4.4. Cell-Survival In Vivo

Survival of mouse origin transplanted cells in rat recipient animals was based on Isl1 expression as a positive marker. The Isl1⁺ cell population declines during mammalian embryogenesis and can be detected predominantly in sinoatrial node in the adult heart but not in the left ventricle [56]. Weinberger et al. reported Isl1⁺ cells presence in the sinoatrial node of the adult heart, a subpopulation derived from embryonic Isl1⁺ cells. In our experiments, we described the isolation of the Isl1⁺ population that emerges during cardiovascular development and differentiates to form a major part of the adult heart (left ventricle, part of atria, and the outflow tract endothelium).

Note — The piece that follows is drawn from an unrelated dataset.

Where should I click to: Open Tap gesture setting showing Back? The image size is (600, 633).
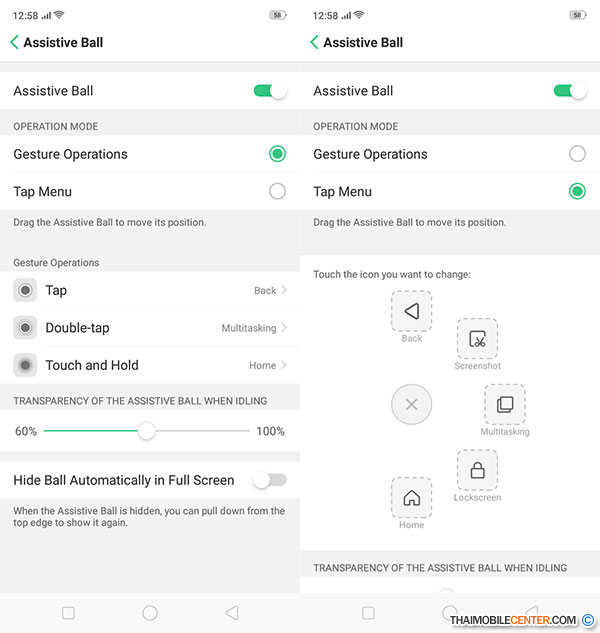150,290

Future studies will show its differentiation potential to specific cardiac subpopulations.

In our study, we transplanted CEDPs in the left ventricle and all immunocytochemical and PCR analysis was performed in isolated left ventricle portion of the heart. Therefore, we believe that Isl1⁺ cells represent a genuine CEDPs-derived population. Based on this feature, we showed that transplanted cells survive and differentiate in the adult heart for at least 14 days, which underlines their potential in cell-based therapy for myocardial infarct.

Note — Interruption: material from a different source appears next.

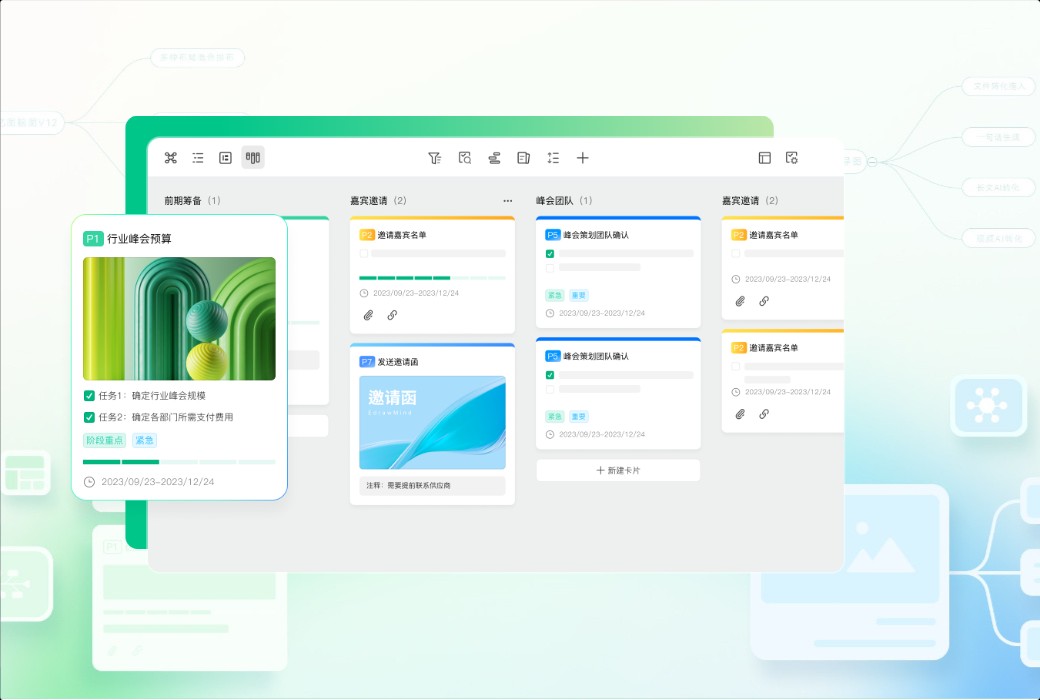1040x700 pixels.
Task: Open the filter icon in the toolbar
Action: [x=434, y=157]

The concept of a novel cardiac and endothelial population described in this manuscript could be potentially valuable for the field of cardiac regeneration when followed in the human system with necessary modifications. The strategy for clinical exploitation would require establishment of culture conditions of human ESCs (or iPSCs) towards cardiac differentiation in defined, serum-free medium. The VE-cadherin⁺/Isl1⁺ cell population can then be isolated and used further based on early VE-cadherin expression between days 4 and 5 in human by FACS sorting [57].

5. Conclusions

We isolated and characterized a novel cardiovascular progenitor cell population that has the capacity to self-renew and further differentiate to endothelial, cardiac, and smooth muscle cells in vitro and in vivo. These cells can be used in a cell-based therapy for myocardial infarct and in drug screening. Further characterization is needed, focusing on myocardial structures, such as the T-tubule system, the sarcolemma complex, and gap junctions.

Supplementary Material

Pvec- and Pvec-EGFP-genetically modified ESC clones were characterized in respect to pluripotency and differentiation properties (Supplementary Figure S1). ES clone A11 morphology, survival and differentiation was examined during hugromycin selection (Supplementary Figure S2). Endothelial maturation stage of Pvec⁺ cells grown in the presence of SB-216763 was assessed by vWF and CD39 expression (Supplementary Figure S3). Pvec⁺ cells did not differentiate in the presence of SB-216763 (Supplementary Figure S4). Emergence of SMA⁺ and vimentin⁺ mesenchymal-origin cells after 12 days of CEDPs differentiation (Supplementary Figure S5). Control experiments demonstrating absence of neuroectodermal and endodermal markers expression at d10 of CEDPs differentiation (Supplementary Figure S6). Morphology of spheres formed by CEDPs embedded in alginate hydrogel for 5 days (Supplementary Figure S7). RT-PCR analysis demonstrating absence of pluripotency markers Oct3/4 and Nanog expression in the heart of transplanted animals (Supplementary Figure S8). Sequence alignment data supporting species-selectivity of the MLC2v primer set used to identify putative mouse-derived ventricular myocytes in the rat heart (Supplementary Figure S9). Supplementary Table S1 shows the sequences of all PCR primers used in the present study. Quantification of Isl1⁺ cells in cryosections of CEDPs-injected rat hearts by immunocytochemistry (Supplementary Table S2).

Competing Interests

The authors declare that there is no conflict of interests regarding the publication of this paper.